TEXT BLOCK
----
The INTERRUPT signal is used to halt all macrocell actions and return control to the ASM. The INTERRUPT may additionally be used to reset the macrocell’s memory.

To create a new F(1) configuration, display the F(1) block on your workspace by clicking on its checkbox in the Components List. Then double-click the F(1) block to bring up its Properties panel.

Create a new F(1) configuration by clicking on the green “+” button at the top right of the Properties panel. You can rename configurations to whatever you want, but for this article I’ll leave the default configuration names in place.

For each of your F(1) configurations, you can choose whether or not you want an interrupt to reset the stack’s memory. You can also select the initial state for each of the F(1) block’s 3 outputs. The options for the OUTx initial states are: keep, 0, 1, and none.
----
SUPPLIED MATERIAL
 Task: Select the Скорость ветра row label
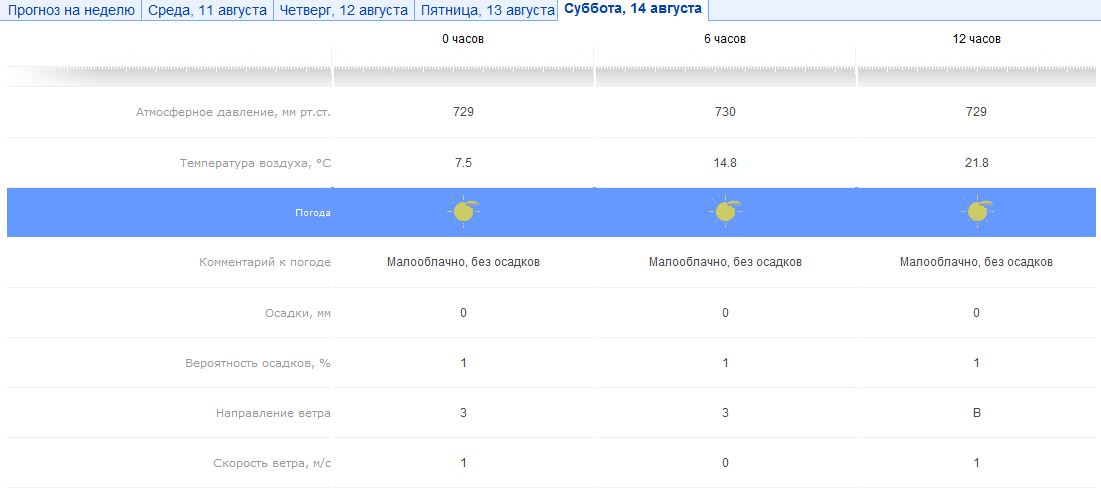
----
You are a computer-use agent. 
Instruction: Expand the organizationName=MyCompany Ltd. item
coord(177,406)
----
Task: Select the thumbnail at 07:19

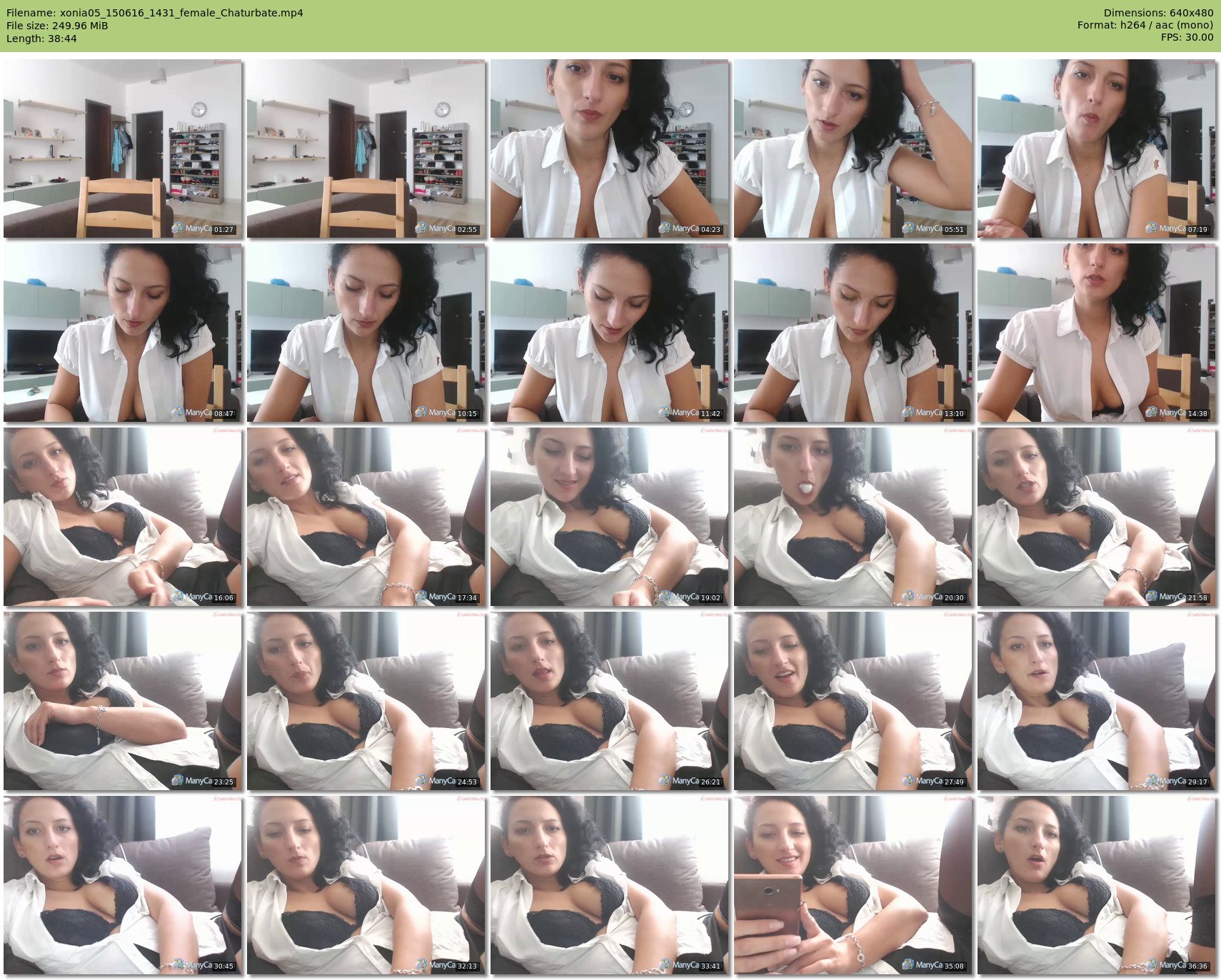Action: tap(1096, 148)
----
GOALS
a. Locate each line in the records that contains the word "Select" and copy those lines out.
b. Extend the text on setting up F(1) block configurations by writing what comes next after its final sentence.

OUTPUTS FOR THE TASKS
a.
 Task: Select the Скорость ветра row label
Task: Select the thumbnail at 07:19

b.
ASM Output Blocks

The SLG46880 and SLG46881 ASM OUTPUT0 and ASM OUTPUT1 blocks can be used to create state-specific signals which are sent to the rest of the IC design. ASM OUTPUT0 (Figure 8) contains 4 output signals, and ASM OUTPUT1 contains 8. These signals are ideal for changing logic outside of the DM blocks, or for regulating power to larger devices, such as comparators.

The ASM OUTPUT0 block, shown in Figure 8, has 4 outputs which can be used to connect state-dependent outputs to the rest of the matrix. However, the ASM OUTPUT1 is only able to directly send the state-dependent information to the GPO’s of the IC.

Figure 8: ASM OUTPUT0

Changes to the Graphical User Interface

Due to the increase in state-dependent items, the graphical user interface (GUI) has been changed for ease of use. Several new GUI features are outlined in Figure 9 below:

  • State Window Selection (yellow)
  • ASM Resource Manager (blue)
  • State Dependent Items (red)
Figure 9: System Diagram

State Window Selection

The highlighted state button, such as “Turned Off” in Figure 9, indicates the current state shown in the GreenPAK Designer workspace. Selecting another state from the tab will switch the GreenPAK Designer workspace to the selected state.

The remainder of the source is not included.